Patrick Riccards was the chief executive officer of the Connecticut Coalition for Achievement Now, ConnCAN, an education reform advocacy organization in Connecticut.

Earlier this week, after getting home from the state Capitol as the sun was getting ready to rise, I took a moment to watch my two children – ages six and four – sleep. With all of the rhetoric and fighting often tied up in education reform, it is easy to lose sight of why we work to ensure all kids have access to great public schools.  For me, it is all about my kids.

During the past three months, that motivation was important to remember as Connecticut engaged on one of the most significant education policy fights in its history. We heard reform wasn’t necessary. We heard reform was too hard. We heard we were asking for too much. We heard there wasn’t enough time.  We heard it was simply impossible.

But as Nelson Mandela said, “It is always impossible until it is done.” Today, we can say that the first stage of substantive education reform in Connecticut is done. After months of legislative work, predated by years of efforts to build a sense of urgency and a call to action, Connecticut has enacted one of the most ambitious, comprehensive education reform plans the nation has seen.

What was accomplished in this legislative session? Following a 28-7 positive vote in the State Senate and a 149-0 unanimous vote in the State House, Connecticut:

  • Launched a new educator evaluation system, to be piloted in 10 districts this year, that makes student learning outcomes the most important element of teacher and principal evaluation
  • Required that teacher tenure be earned based on effectiveness
  • Created a streamlined dismissal process for chronically ineffective teachers
  • Established a Commissioner’s Network for the state’s lowest-performing schools, providing the leadership, structure, funding, flexibility, and accountability to bring real change to those buildings and students who need it most
  • Implemented an evidence-based approach to teaching children to read, providing the instruction, measurement, and accountability to get all kids reading at grade level by fourth grade
  • Provided conditional funding for the state’s lowest-performing school districts, offering additional dollars for the implementation of real reforms
  • Established a Common Chart of Accounts so, once and for all, all Connecticut public schools account for their spending in a consistent, transparent way
  • Moved closer to real equity for Connecticut’s charter school students, providing the largest increase in per-pupil expenditure for charter schools in the state’s history
  • Expanded quality public school choice options by calling for additional state-authorized charter schools, including those that serve ELL populations, and providing financial incentives to create locally authorized charters

Clearly, this is not simply tinkering around the edges or dipping a toe in the water when it comes to education reform.
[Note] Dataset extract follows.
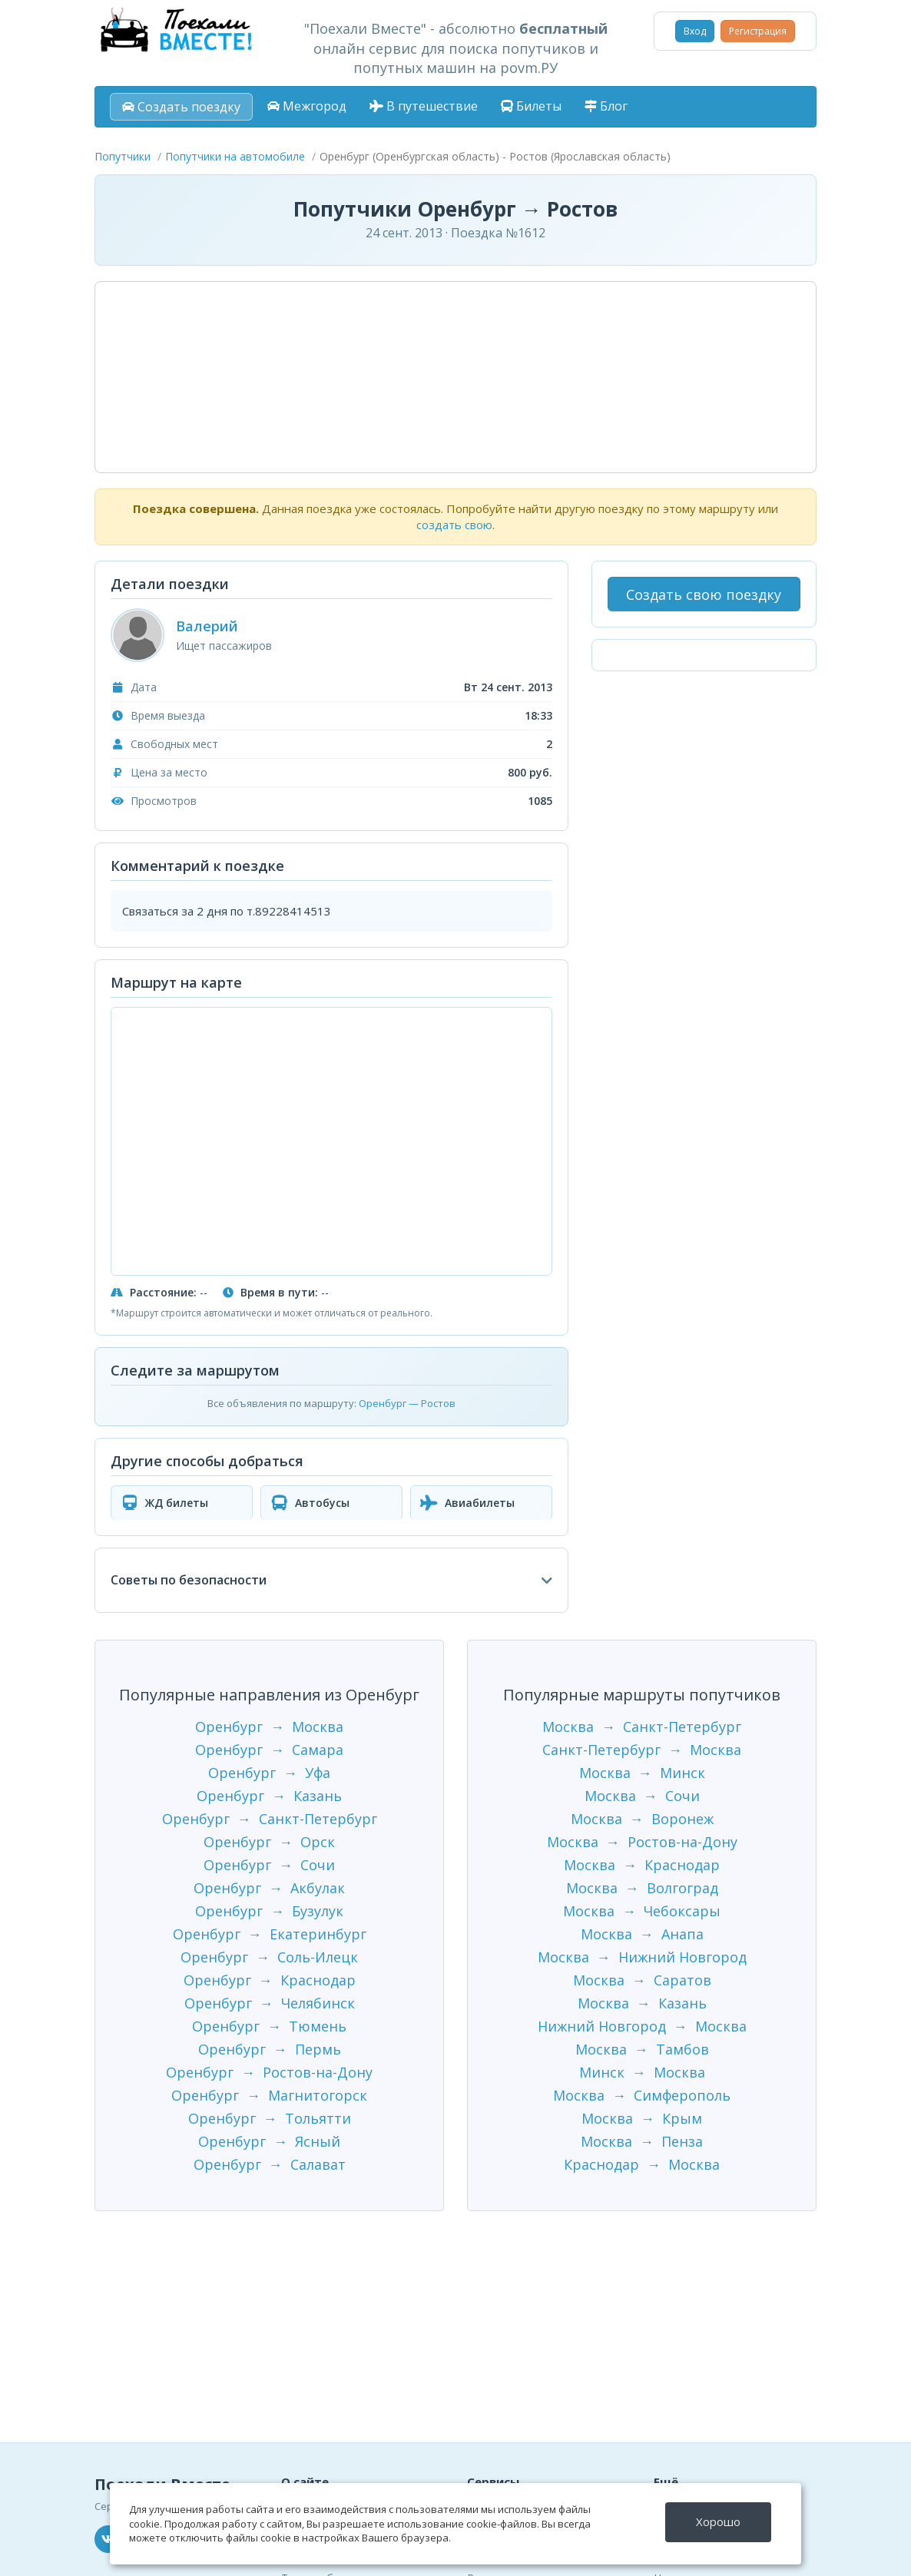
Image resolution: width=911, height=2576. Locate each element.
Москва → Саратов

From effective educators to school choice to turnarounds to fair funding, Connecticut has taken a significant step forward in its efforts to improve all public schools.
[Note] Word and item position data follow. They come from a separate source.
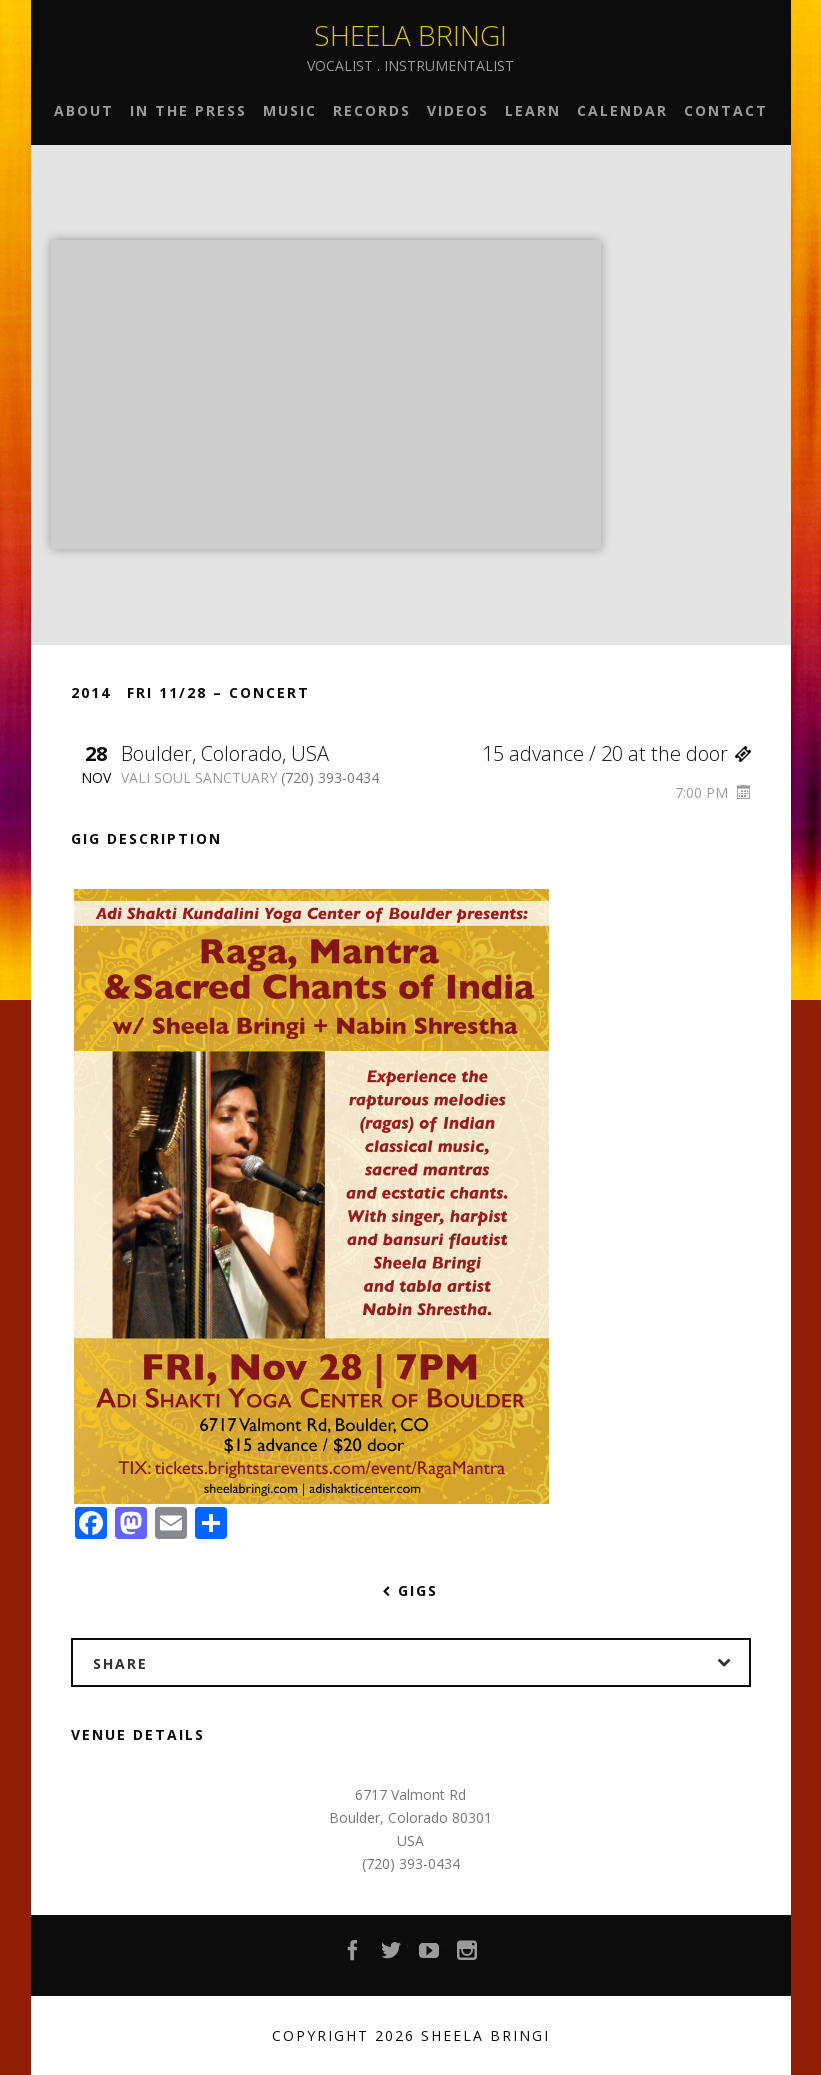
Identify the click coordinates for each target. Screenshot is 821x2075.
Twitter (392, 1956)
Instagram (468, 1956)
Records (372, 110)
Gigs (410, 1590)
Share (421, 1663)
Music (290, 110)
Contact (726, 110)
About (84, 110)
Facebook (354, 1956)
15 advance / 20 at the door (616, 753)
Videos (458, 110)
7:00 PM (713, 792)
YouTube (430, 1956)
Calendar (622, 110)
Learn (533, 110)
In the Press (188, 110)
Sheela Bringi (410, 35)
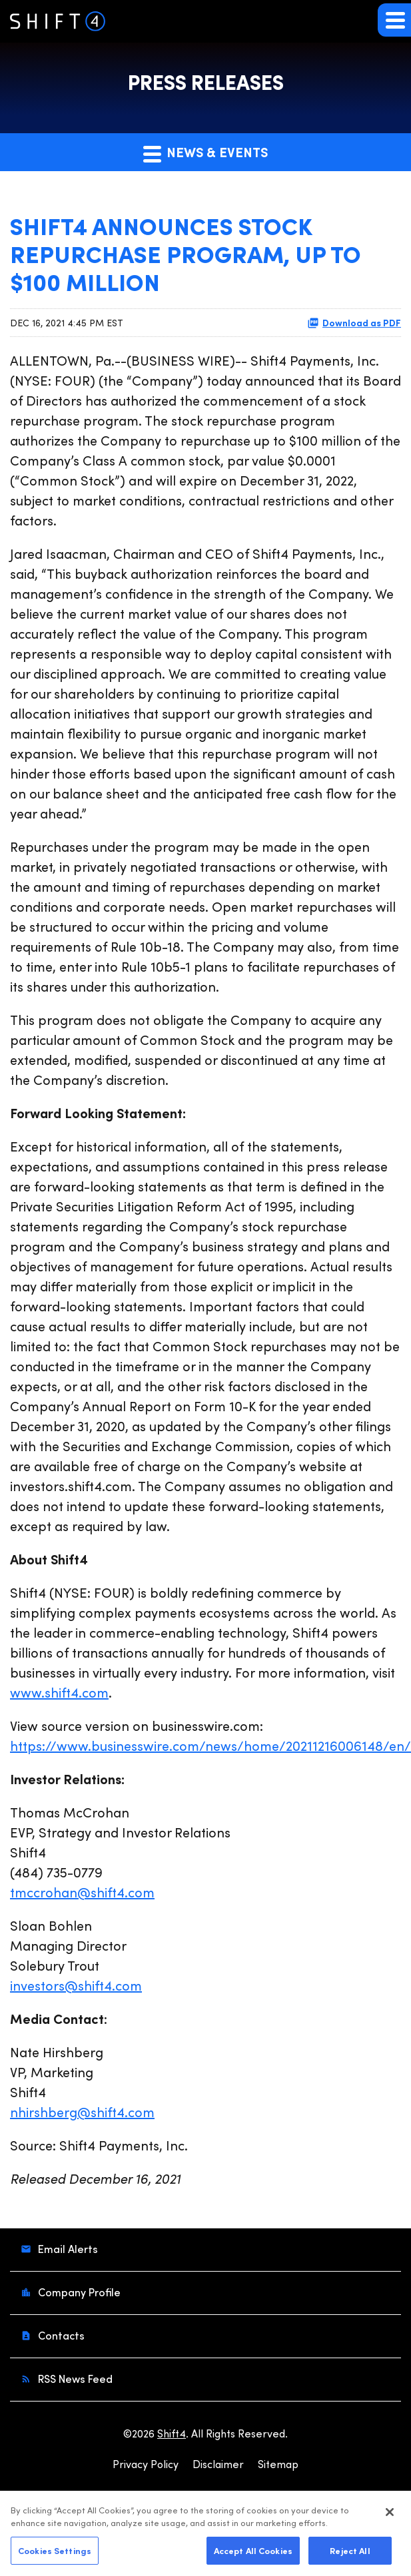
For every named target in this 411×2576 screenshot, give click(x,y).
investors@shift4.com (76, 1985)
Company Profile (78, 2292)
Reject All (350, 2556)
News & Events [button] (205, 152)
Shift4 (171, 2433)
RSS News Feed (74, 2379)
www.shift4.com (59, 1692)
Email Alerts (66, 2249)
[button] (394, 20)
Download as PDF (354, 322)
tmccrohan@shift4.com (82, 1892)
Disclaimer (218, 2464)
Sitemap (278, 2464)
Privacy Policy (146, 2464)
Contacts (60, 2335)
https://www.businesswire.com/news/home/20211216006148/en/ (210, 1745)
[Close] (389, 2518)
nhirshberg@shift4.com (82, 2111)
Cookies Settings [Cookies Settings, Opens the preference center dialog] (54, 2556)
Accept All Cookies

Real reform does not happen without real leadership. As we have seen time and again, it is easy to talk a good game on education reform. It is rare to find those true leaders who are willing to work tirelessly do what is right, instead of just what is popular. Those who are willing to stick to their guns, despite enormous pressures and unending attacks from the defenders of the status quo.

Connecticut is fortunate to have such a leader in Governor Dannel Malloy.  From declaring 2012 as “The Year for Education Reform” to refusing to cede his ground on what was needed to improve our schools, Governor Malloy displayed the true “Profiles in Courage” moments we both seek and need. Without question, Connecticut would not be where it is today without Governor Malloy’s vision, leadership, and commitment.

And while Malloy was the captain of this education reform effort, he had a terrific team around him. Commissioner Stefan Pryor. The Black and Puerto Rican Caucus. Legislative leadership. And the many parents, students, community leaders, business leaders, teachers, principals, superintendents, school board members and concerned citizens who joined together to support real reform.

Governor Malloy and educational leaders in Connecticut have gotten it done. The Nutmeg State has done what many said would be impossible when it comes to education reform. A Democratic state with strong unions has reformed both education evaluation and tenure. A financially well-off state that long ignored its nation-leading achievement gap is now embarking on a massive school turnaround effort.  A state known as “the land of steady habits,” is now poised to be a national education reform leader.

Make no mistake, there is still much work to be done in Connecticut.  This year’s actions are significant steps toward real improvement.  They must be followed by equally bold and strong steps in the coming years, as today’s reforms are implemented with fidelity across the state.  But the journey has begun.

Patrick Riccards is the chief executive officer of the Connecticut Coalition for Achievement Now, ConnCAN, an education reform advocacy organization in Connecticut.